For a show that's all about characters whose personalities are chunks of data injected into empty hosts, there's not much exploration of the theme of identity. There's a total lack of any kind of sciencey explanation for how the personality mapping and rewrites work, which would be fine if they worked consistently. Coherent mythology has never been Mutant Enemy's strong suit, but in its other productions, that tendency toward making up rules on the fly could be overlooked, as it didn't matter to the character-based storytelling how fast the ships travel or what exactly a demon is. In Dollhouse, though, the tech is the characters, and shortchanging its plausibility by failing to adhere to any set of rules disrupts the characters themselves.
The primary theme foregrounded across the season is that of violence towards women, rather than being anything to do with shifting identities. But rather than tackle this topic in any meaningful way, the shows sticks with "men will abuse women when given power over them" and doesn't go any deeper than that. A lot of the problem is that the abusers we see are generally characters-of-the-week, so they don't get enough screen time to be fleshed out in any way that allows for an actual examination of why men who have power over women abuse them. As a result, we end up getting the worst of both worlds with this ugly choice of topic: all the squick-inducing abuse and violence, but none of the avenues of potential discussion to explore why they occur. I very much doubt that it's intentional, but that pairing gives all the brutality on display an almost pornographic tone. I don't take issue with art which deals with weighty, uncomfortable subjects - those are the motifs that I tend towards - but it's a clear failure on Dollhouse's part that it presents the salacious without any follow-up.
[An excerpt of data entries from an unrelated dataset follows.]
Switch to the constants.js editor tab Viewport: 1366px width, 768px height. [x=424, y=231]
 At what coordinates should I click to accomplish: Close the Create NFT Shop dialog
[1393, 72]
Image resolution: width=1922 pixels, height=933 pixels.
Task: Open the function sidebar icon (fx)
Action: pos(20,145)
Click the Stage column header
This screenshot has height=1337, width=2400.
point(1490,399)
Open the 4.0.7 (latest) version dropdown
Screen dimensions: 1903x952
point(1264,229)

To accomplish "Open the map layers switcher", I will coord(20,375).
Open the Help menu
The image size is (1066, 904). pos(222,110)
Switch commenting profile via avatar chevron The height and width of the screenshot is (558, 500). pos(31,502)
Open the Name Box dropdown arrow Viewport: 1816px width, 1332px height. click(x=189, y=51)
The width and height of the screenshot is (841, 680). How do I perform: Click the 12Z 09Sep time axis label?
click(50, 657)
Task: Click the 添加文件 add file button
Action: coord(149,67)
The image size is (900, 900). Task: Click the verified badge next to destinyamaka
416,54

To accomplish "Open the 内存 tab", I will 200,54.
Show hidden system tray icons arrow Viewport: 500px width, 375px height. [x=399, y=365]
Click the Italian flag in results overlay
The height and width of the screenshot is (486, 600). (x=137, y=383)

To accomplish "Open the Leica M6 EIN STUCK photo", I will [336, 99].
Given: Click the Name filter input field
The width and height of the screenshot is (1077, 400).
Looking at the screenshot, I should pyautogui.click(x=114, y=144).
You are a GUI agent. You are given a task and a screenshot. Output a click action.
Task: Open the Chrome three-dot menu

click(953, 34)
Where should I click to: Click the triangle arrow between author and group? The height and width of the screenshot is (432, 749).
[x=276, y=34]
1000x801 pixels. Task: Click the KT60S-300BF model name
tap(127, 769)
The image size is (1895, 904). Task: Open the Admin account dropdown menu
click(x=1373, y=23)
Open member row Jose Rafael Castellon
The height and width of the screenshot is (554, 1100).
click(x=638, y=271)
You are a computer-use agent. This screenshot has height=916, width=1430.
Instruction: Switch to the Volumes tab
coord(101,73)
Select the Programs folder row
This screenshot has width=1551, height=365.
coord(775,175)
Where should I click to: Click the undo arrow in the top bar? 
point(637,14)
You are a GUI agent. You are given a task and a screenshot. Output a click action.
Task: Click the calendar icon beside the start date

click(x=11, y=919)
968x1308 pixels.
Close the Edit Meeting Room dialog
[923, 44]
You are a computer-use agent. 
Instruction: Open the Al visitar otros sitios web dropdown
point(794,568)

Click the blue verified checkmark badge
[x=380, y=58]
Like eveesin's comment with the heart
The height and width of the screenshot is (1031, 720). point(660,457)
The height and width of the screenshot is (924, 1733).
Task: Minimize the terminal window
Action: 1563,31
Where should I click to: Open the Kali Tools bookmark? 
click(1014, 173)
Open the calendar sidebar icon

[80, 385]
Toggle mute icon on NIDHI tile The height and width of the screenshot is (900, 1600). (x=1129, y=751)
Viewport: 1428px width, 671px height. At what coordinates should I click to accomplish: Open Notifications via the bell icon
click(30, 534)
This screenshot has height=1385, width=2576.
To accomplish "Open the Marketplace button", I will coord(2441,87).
Reading back through it, this review has been mostly negative, but I want to stress that I don't think that the show is bad. It was entertaining enough while I was watching it, but it was too forgettable and loosely built for me to have been excited about what would happen in subsequent episodes, and I've got no desire to go back and re-watch any of it. Perhaps my expectations were simply too high for it after the unalloyed genius of Firefly, which leads me to think that audiences less familiar with Whedon's pet obsessions would likely find Dollhouse much more engaging than die-hard fans. It was an diverting season of television that wasn't ever able to quite plumb the depths of its own themes, but I'll certainly be giving the second season a try in hope that it will live up to the abundant untapped potential lying just under the surface of this material.